--- START Given data ---

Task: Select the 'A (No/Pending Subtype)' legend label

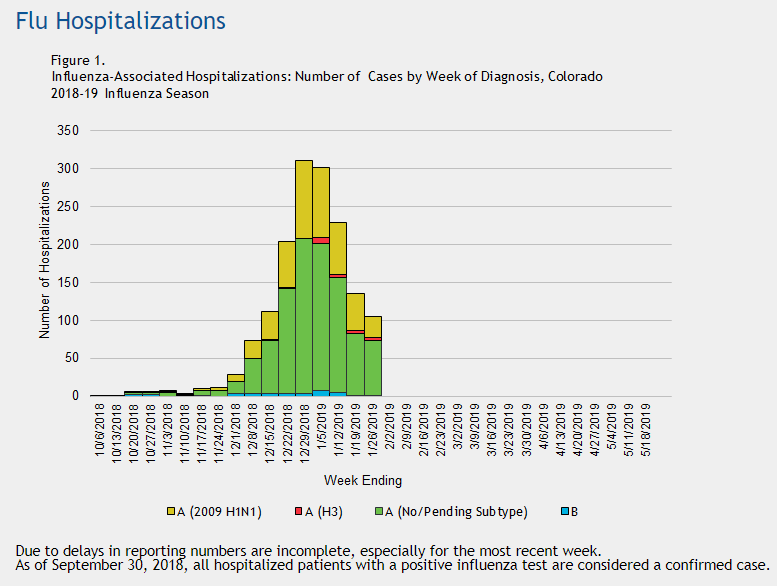Action: tap(462, 511)
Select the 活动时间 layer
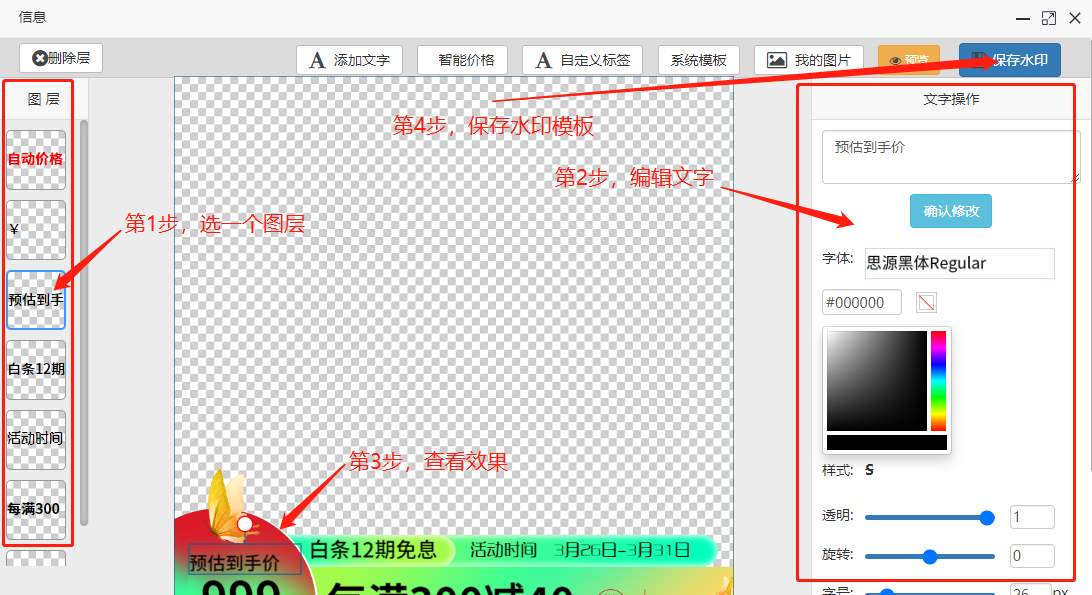Viewport: 1092px width, 595px height. (36, 439)
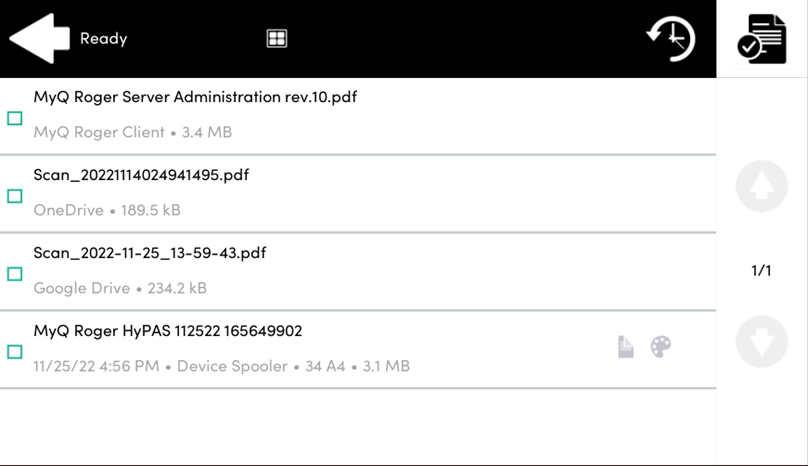Click the Google Drive 234.2 kB details line

(x=120, y=289)
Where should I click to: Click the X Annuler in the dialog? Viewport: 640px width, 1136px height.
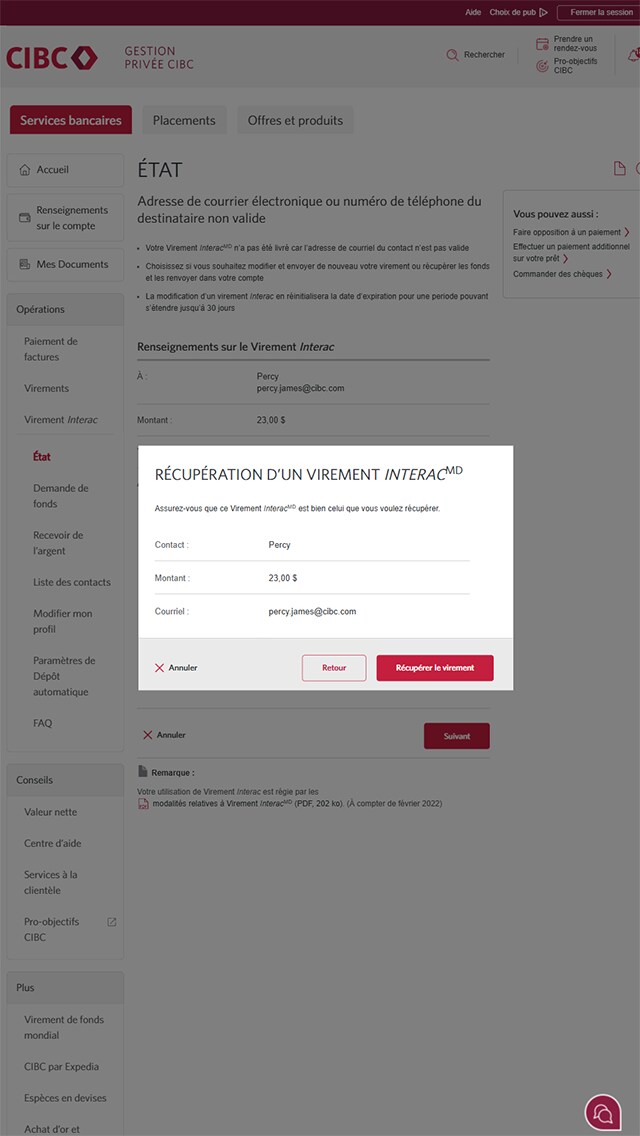[176, 668]
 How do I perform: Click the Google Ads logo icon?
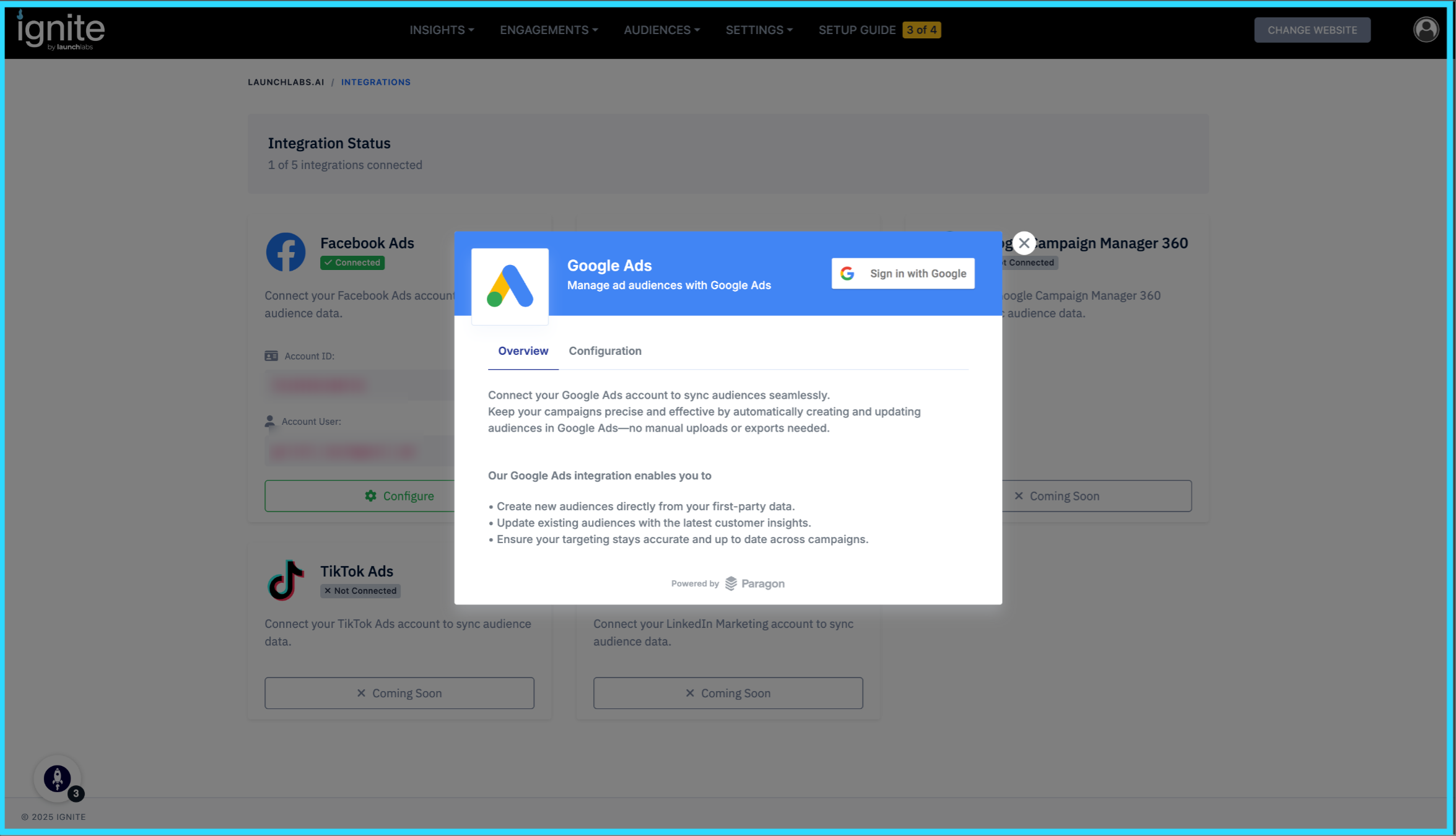(509, 286)
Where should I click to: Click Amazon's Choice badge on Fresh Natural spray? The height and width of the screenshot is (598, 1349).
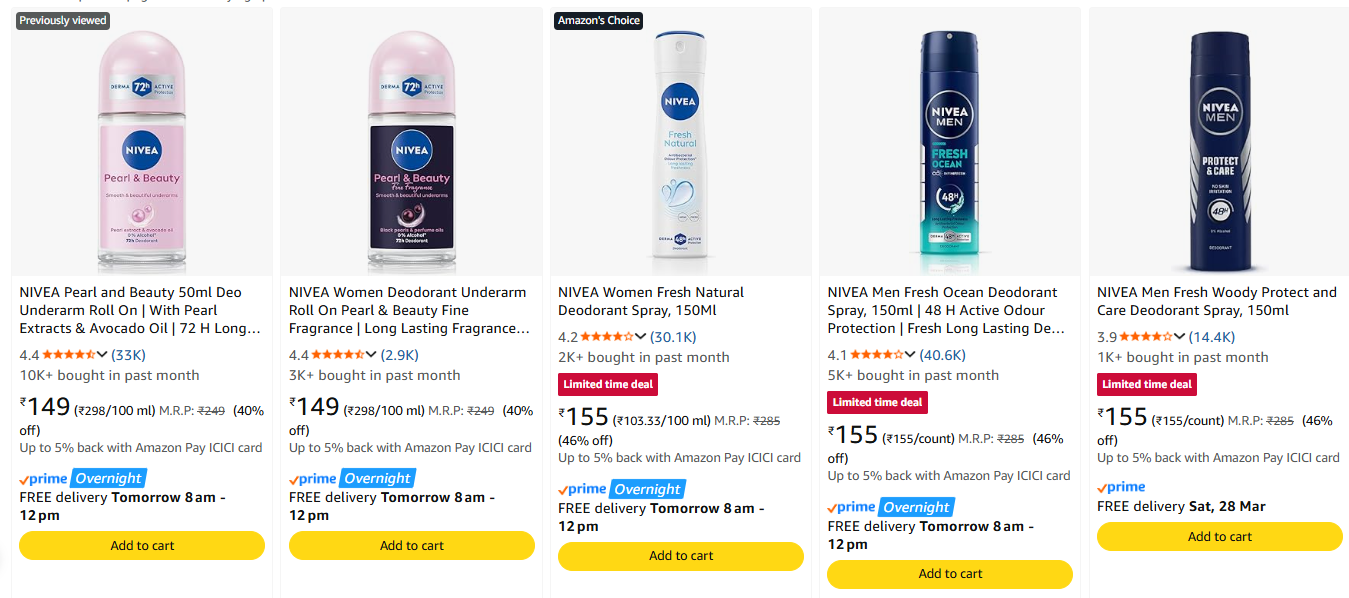coord(599,20)
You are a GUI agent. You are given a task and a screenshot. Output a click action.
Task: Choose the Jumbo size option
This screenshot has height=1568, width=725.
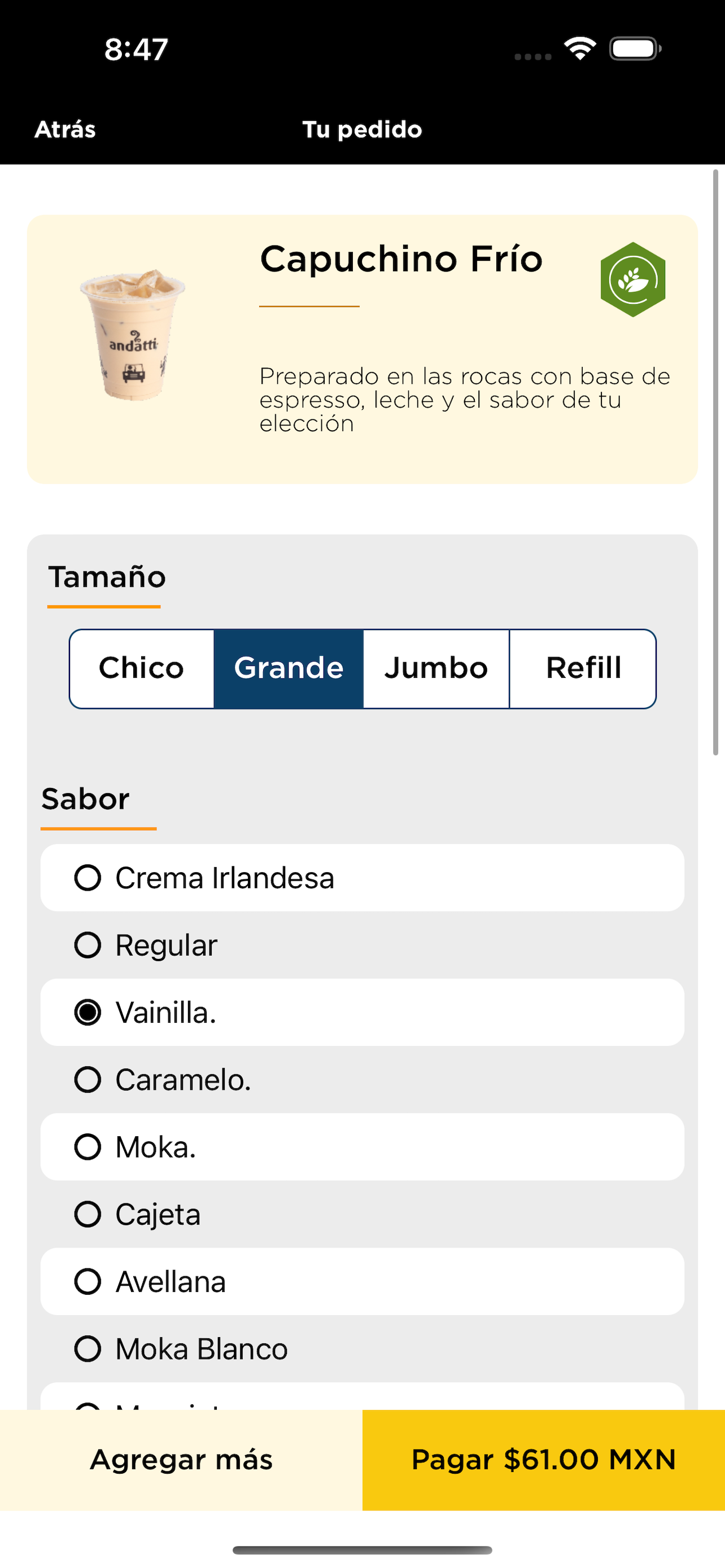[436, 668]
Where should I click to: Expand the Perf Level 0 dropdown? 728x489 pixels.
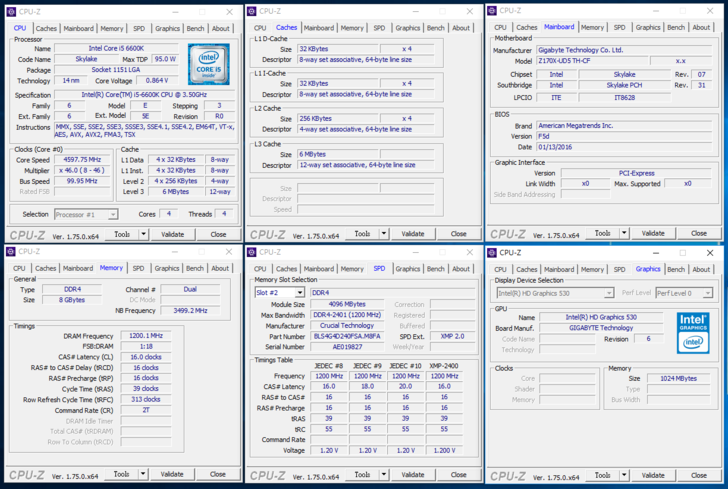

--- END Given data ---

- Stated goal
Put each line of the records above into a numbered list. Skip the blank lines and leave out the pictures.

- Exercise output
1. Task: Select the 'A (No/Pending Subtype)' legend label
2. Action: tap(462, 511)
3. Select the 活动时间 layer
4. Viewport: 1092px width, 595px height. (36, 439)
5. Click the Google Drive 234.2 kB details line
6. (x=120, y=289)
7. Where should I click to: Click the X Annuler in the dialog? Viewport: 640px width, 1136px height.
8. [176, 668]
9.  How do I perform: Click the Google Ads logo icon?
10. (509, 286)
11. Where should I click to: Click Amazon's Choice badge on Fresh Natural spray? The height and width of the screenshot is (598, 1349).
12. coord(599,20)
13. You are a GUI agent. You are given a task and a screenshot. Output a click action.
14. Task: Choose the Jumbo size option
15. This screenshot has height=1568, width=725.
16. [436, 668]
17. Where should I click to: Expand the Perf Level 0 dropdown? 728x489 pixels.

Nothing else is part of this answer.